Defer self-assessment payment
If you are registered in the UK for self-assessment and are struggling to make your payment on time due to the impact of coronavirus, you can apply to defer your payment and get a little more breathing space to make it. If you choose to defer your payment, HMRC will not charge you any interest or penalties on any amount of the deferred payment. You will need to make the payment on or before 31 January 2021. You do not need to let HMRC know that you are deferring your payment, and choosing to do so will not affect your eligibility for any other coronavirus business support offered by HMRC.
If you have any overdue taxes that you are currently repaying in instalments, you will need to contact HMRC if you would also like to defer these. If you normally make payments via Direct Debit, remember to cancel the Direct Debit through your bank as soon as possible so that HMRC will not automatically collect any payments due.
Business rates relief
Due to the coronavirus crisis, some of the businesses that were most affected will no longer have to pay business rates for the 2020 to 2021 tax year. Eligible businesses include shops, restaurants, bars, cafes, pubs, cinemas, live music venues, sports clubs, gyms, spas, hotels, and guest houses. You can find the full list of eligible businesses at the Gov.uk website. You do not need to apply for this discount as your local council will automatically apply it for you. If you do not think that you are getting the relief that you are entitled to, you should get in touch with your local council.
Small business grants
Certain businesses in the UK are eligible for the Small Business Grant Fund (SBGF) which is designed to support small businesses with their costs during the coronavirus crisis. You are eligible for this grant if your business is based in England, occupies a property, and was eligible for small business rate relief on 11 March 2020. If you are eligible, you can receive a one-off cash grant of £10,000, provided by your local council. If you are an eligible business, your local council will get in touch with you with further details on how to claim your grant. You should get in touch with your local council if you think that you are eligible for the grant but have not yet received any information.
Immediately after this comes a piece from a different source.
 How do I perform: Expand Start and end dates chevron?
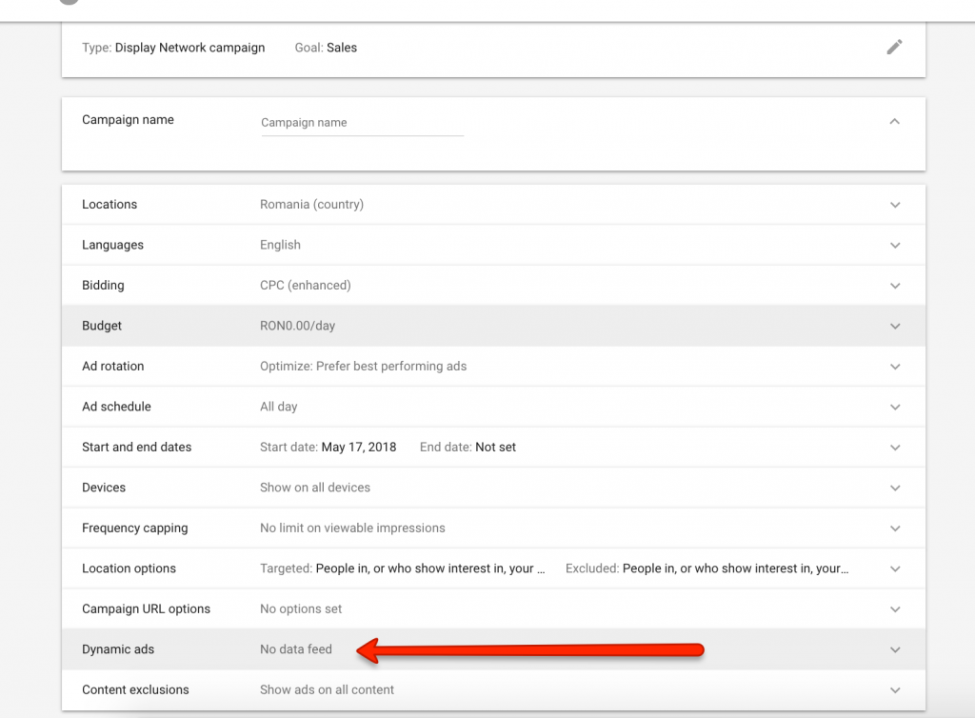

Self-employed income support scheme
If you are either self-employed as a sole trader or a member of a partnership, you can use these schemes to claim a grant designed to help you with business costs during the current crisis. If you are eligible for this grant and your business has been adversely affected by the coronavirus on or after the 14 July 2020, you must apply for the grant on or before 19 October 2020. The grant does not need to be repaid; however, it will be subject to the normal rates of income tax and self-employed National Insurance. Any self-employed person whose business has been negatively affected by the COVID19 crisis is able to claim. To be eligible, you will need to have traded and submitted Self-Assessment tax returns for the 2018/19 and 2019/20 tax years. HMRC will use your previous Self-Assessment tax returns to work out how much you are eligible to receive.
If you’re a sole trader who has been adversely impacted by the coronavirus, the good news is that you are not alone and there are several resources designed to help you out.